— Aim of the task —
In the data below, find the line that contains "Click AbstractTranslet after" and the line that contains "Task: Click the 完美点击 app logo icon". Copy both, plus every line between them, exactly.

Data items

::::

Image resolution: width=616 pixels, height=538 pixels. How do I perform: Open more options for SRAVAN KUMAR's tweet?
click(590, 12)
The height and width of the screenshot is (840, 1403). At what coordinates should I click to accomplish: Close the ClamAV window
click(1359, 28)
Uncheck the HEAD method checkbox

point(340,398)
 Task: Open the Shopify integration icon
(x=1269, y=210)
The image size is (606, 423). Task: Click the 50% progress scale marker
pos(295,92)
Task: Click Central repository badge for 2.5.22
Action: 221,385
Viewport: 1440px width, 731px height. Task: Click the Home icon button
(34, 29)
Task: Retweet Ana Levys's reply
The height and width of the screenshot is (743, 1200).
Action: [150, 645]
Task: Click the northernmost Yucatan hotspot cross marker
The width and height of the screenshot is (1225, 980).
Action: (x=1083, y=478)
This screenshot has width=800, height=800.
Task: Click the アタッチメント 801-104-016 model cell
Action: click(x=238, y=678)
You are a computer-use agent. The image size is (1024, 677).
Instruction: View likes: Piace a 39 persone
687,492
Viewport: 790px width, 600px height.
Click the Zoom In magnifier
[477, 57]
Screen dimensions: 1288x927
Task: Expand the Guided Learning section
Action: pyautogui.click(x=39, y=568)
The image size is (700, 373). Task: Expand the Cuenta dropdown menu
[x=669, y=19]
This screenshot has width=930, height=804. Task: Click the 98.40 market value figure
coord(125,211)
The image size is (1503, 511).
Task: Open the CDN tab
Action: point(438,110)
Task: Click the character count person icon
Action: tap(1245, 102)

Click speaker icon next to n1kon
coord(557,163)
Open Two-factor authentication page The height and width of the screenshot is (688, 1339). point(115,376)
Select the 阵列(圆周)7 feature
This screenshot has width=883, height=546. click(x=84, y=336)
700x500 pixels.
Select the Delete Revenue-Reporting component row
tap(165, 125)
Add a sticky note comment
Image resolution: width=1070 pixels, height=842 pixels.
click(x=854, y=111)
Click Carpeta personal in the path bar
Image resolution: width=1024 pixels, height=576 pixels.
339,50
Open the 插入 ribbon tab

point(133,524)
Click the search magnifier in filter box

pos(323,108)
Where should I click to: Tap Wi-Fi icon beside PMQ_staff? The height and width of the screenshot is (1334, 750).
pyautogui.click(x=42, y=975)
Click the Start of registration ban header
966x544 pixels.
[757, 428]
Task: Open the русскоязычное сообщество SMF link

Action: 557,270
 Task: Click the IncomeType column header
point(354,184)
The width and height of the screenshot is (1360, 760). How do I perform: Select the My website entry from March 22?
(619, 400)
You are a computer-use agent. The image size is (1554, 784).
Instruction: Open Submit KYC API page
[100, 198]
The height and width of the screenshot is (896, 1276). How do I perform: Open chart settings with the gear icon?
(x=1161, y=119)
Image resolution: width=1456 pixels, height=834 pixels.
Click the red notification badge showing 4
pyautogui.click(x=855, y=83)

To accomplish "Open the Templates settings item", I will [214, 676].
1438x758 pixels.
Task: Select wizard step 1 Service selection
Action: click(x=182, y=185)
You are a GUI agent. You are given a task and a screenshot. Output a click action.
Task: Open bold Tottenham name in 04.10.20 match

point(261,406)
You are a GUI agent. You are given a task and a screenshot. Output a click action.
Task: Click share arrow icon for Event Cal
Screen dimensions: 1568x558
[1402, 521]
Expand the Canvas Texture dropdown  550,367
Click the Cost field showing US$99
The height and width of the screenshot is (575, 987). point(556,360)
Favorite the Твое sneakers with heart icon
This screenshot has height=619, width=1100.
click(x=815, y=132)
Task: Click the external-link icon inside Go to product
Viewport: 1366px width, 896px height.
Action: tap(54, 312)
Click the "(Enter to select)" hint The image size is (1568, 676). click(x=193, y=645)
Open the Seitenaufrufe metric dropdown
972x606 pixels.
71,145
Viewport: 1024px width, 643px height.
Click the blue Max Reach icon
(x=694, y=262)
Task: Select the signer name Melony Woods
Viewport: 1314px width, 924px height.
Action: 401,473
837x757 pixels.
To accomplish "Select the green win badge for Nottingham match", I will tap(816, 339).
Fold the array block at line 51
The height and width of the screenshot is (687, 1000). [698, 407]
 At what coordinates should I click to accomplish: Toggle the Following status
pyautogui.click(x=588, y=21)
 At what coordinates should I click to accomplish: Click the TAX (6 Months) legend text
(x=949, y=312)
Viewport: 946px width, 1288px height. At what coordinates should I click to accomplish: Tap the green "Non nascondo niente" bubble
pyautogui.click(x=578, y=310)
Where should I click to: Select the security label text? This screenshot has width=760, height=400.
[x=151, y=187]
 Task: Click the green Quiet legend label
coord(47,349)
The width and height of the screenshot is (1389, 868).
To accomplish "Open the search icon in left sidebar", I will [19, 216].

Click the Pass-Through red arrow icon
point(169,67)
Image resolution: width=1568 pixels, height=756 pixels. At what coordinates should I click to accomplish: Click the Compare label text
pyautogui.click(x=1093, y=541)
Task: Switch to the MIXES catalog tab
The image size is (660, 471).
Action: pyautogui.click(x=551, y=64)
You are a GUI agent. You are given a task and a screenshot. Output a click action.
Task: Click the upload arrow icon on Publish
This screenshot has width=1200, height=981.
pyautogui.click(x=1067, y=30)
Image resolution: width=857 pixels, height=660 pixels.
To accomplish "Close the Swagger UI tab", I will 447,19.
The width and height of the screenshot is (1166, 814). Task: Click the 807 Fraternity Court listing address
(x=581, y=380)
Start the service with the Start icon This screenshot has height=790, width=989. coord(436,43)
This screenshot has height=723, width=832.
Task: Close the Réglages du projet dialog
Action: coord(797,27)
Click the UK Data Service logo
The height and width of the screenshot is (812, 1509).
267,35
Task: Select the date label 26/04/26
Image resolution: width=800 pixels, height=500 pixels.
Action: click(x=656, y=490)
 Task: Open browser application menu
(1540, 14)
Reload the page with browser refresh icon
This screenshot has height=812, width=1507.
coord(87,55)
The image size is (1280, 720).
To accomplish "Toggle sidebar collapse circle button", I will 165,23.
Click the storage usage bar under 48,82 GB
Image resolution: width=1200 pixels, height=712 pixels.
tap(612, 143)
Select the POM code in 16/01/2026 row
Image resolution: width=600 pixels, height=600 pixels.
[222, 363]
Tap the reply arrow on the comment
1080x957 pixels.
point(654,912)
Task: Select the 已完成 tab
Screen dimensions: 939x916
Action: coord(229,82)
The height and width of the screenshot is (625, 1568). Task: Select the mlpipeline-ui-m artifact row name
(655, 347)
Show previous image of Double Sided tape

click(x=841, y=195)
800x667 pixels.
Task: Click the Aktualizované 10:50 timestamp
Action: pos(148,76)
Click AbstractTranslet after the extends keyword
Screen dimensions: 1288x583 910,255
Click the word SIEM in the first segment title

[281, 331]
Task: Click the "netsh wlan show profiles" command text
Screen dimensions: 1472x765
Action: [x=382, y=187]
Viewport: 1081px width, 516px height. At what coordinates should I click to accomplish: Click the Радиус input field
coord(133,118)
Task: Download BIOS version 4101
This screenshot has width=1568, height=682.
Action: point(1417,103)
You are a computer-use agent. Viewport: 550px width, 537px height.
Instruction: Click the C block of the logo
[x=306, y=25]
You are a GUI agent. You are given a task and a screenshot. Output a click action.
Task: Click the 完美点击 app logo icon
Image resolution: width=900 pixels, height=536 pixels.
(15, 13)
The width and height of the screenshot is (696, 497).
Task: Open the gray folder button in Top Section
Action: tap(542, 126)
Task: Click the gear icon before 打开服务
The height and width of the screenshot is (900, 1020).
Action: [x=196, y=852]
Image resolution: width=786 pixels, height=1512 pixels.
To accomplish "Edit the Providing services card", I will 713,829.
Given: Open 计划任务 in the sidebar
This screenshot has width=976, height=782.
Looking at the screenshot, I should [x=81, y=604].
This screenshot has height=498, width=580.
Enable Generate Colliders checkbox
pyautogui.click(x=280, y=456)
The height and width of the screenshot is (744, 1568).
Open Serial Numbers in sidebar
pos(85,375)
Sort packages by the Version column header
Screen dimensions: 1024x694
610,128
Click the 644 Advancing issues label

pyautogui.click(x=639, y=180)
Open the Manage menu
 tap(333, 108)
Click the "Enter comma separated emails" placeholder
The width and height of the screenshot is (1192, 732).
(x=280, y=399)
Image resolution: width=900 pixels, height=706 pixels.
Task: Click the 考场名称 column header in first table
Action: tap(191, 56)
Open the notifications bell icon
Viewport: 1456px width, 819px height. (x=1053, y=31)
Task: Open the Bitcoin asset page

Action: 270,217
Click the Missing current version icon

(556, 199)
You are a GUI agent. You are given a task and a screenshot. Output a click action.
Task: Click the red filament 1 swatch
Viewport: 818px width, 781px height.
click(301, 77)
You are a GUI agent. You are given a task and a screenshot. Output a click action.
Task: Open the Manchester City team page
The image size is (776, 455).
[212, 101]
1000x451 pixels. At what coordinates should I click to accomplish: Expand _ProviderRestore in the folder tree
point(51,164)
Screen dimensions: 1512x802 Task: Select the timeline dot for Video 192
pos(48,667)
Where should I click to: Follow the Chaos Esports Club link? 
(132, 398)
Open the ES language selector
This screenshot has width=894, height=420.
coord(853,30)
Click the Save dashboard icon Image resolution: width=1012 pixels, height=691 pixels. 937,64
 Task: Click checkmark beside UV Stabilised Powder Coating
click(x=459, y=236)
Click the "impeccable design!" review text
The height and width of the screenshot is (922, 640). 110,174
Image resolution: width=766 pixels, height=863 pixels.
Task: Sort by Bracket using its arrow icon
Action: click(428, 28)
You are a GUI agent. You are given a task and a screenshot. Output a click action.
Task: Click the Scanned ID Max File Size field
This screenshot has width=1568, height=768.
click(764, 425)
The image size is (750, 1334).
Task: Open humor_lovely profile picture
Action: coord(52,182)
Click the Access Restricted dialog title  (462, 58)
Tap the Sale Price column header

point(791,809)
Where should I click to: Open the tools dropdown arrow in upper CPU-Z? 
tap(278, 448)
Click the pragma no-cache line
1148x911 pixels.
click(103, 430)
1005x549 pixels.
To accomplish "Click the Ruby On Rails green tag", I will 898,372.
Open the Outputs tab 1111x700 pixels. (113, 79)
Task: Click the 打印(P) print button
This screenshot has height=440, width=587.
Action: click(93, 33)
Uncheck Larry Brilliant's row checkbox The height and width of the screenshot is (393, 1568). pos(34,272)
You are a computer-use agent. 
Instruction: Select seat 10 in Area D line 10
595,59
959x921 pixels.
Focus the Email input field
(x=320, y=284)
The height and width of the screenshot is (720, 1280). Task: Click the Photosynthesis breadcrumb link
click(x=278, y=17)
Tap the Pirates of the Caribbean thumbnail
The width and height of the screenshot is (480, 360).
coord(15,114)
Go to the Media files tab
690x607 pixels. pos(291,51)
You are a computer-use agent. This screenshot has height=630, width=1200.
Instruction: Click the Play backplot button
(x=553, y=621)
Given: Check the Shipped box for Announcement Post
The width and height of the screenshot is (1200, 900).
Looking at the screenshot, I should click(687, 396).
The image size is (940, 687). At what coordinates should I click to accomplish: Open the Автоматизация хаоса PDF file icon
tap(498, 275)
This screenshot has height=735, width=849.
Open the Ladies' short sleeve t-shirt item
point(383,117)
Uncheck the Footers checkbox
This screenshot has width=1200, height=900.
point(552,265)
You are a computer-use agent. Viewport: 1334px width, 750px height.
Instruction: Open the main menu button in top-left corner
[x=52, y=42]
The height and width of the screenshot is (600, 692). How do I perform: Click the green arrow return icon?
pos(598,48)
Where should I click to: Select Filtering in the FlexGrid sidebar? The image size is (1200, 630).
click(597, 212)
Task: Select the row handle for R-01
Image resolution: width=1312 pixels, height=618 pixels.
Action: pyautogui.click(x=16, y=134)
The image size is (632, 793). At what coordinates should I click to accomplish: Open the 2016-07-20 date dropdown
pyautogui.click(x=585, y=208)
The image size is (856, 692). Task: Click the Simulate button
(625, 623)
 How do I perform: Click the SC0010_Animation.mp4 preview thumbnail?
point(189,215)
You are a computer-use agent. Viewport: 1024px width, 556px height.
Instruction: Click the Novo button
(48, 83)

::::

— Result for this task —
Click AbstractTranslet after the extends keyword
Screen dimensions: 1288x583 910,255
Click the word SIEM in the first segment title

[281, 331]
Task: Click the "netsh wlan show profiles" command text
Screen dimensions: 1472x765
Action: [x=382, y=187]
Viewport: 1081px width, 516px height. At what coordinates should I click to accomplish: Click the Радиус input field
coord(133,118)
Task: Download BIOS version 4101
This screenshot has width=1568, height=682.
Action: point(1417,103)
You are a computer-use agent. Viewport: 550px width, 537px height.
Instruction: Click the C block of the logo
[x=306, y=25]
You are a GUI agent. You are given a task and a screenshot. Output a click action.
Task: Click the 完美点击 app logo icon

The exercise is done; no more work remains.